-- Data to process follows --

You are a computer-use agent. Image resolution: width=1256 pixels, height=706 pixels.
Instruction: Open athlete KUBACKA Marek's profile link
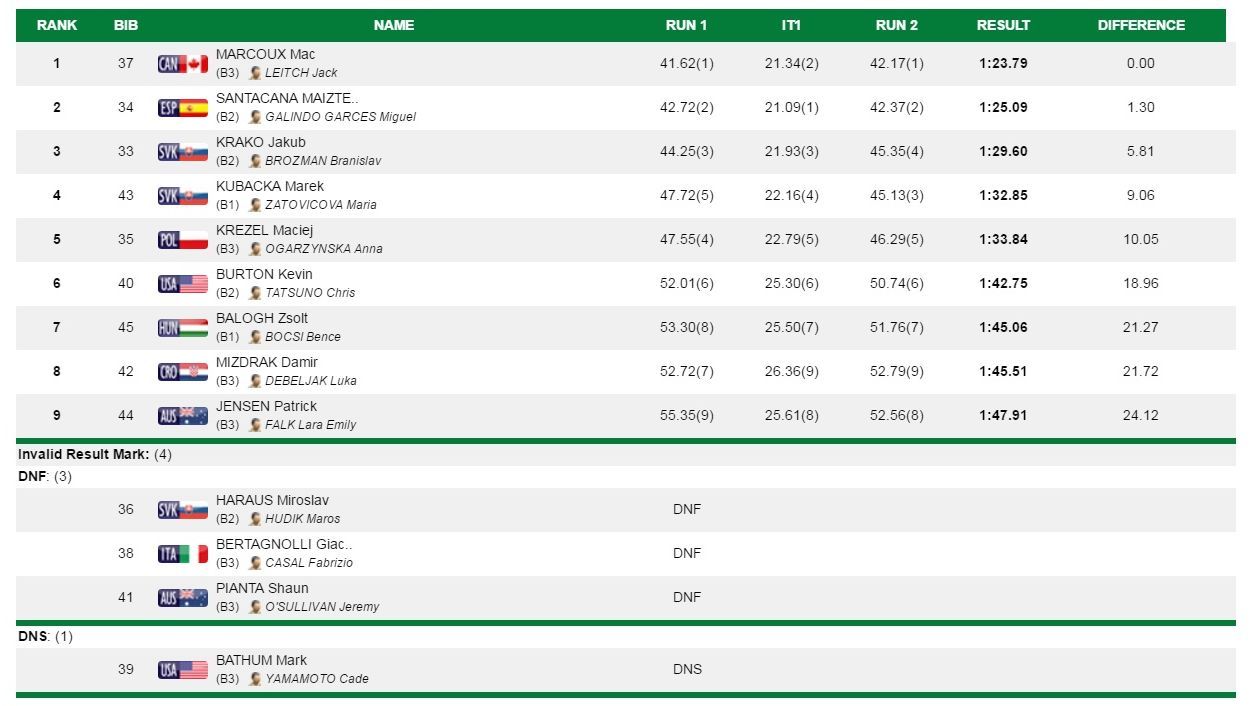(x=270, y=186)
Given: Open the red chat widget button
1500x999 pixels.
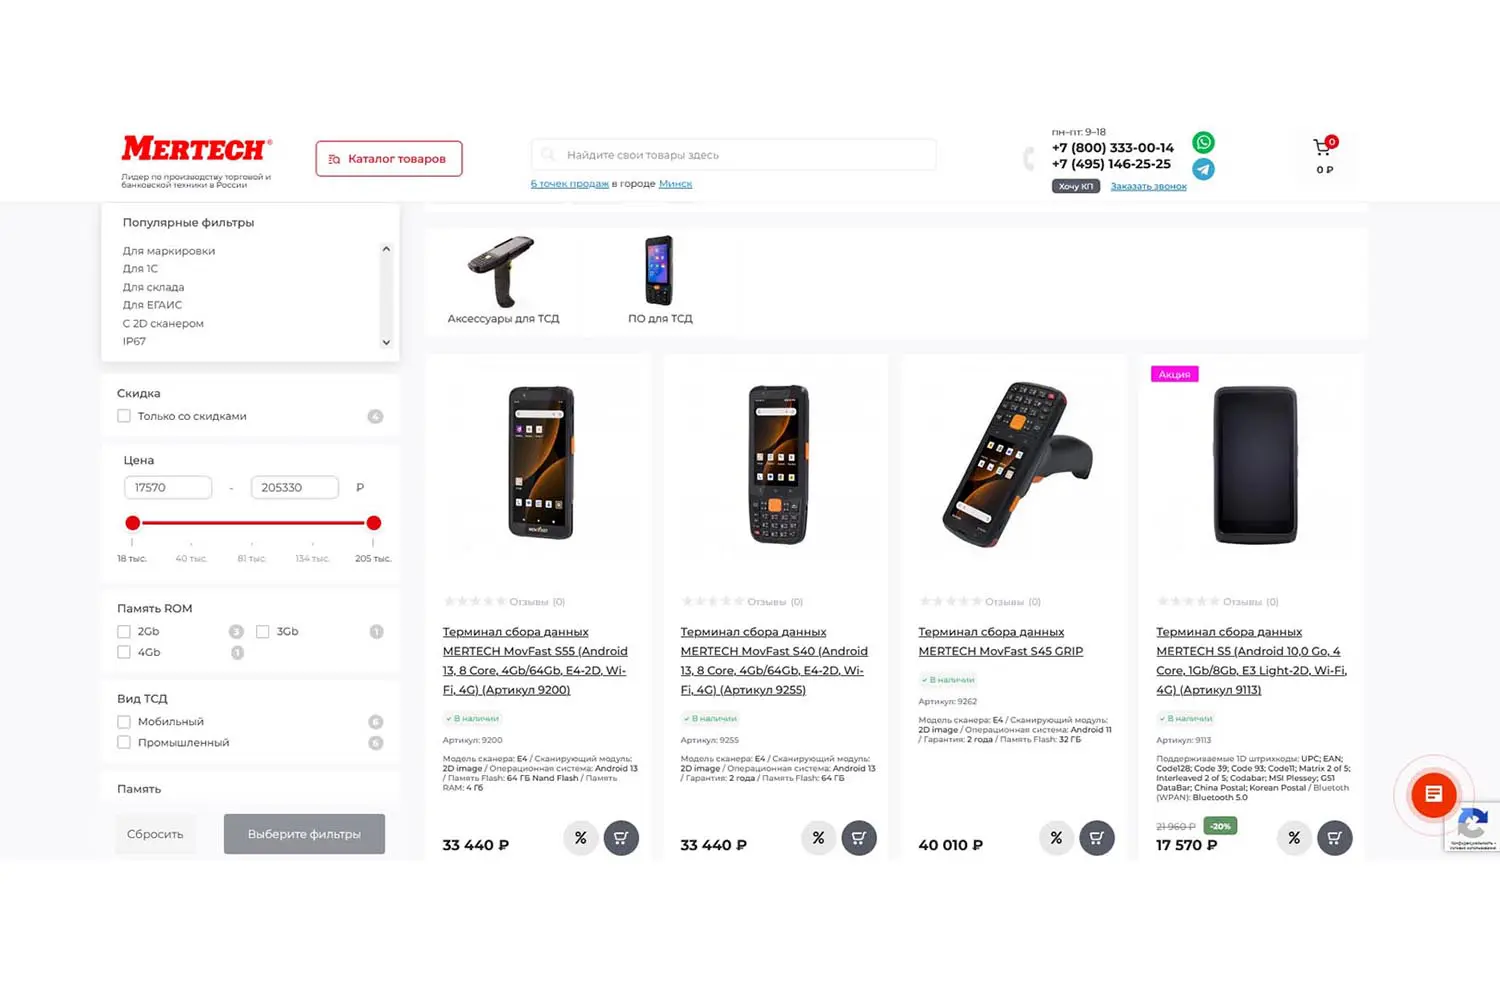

-- Data to process concluded --

**Assignment**
Leave every picture out. Retype the remaining data exactly.

**Task result**
You are a computer-use agent. Image resolution: width=1256 pixels, height=706 pixels.
Instruction: Open athlete KUBACKA Marek's profile link
(x=270, y=186)
Given: Open the red chat widget button
1500x999 pixels.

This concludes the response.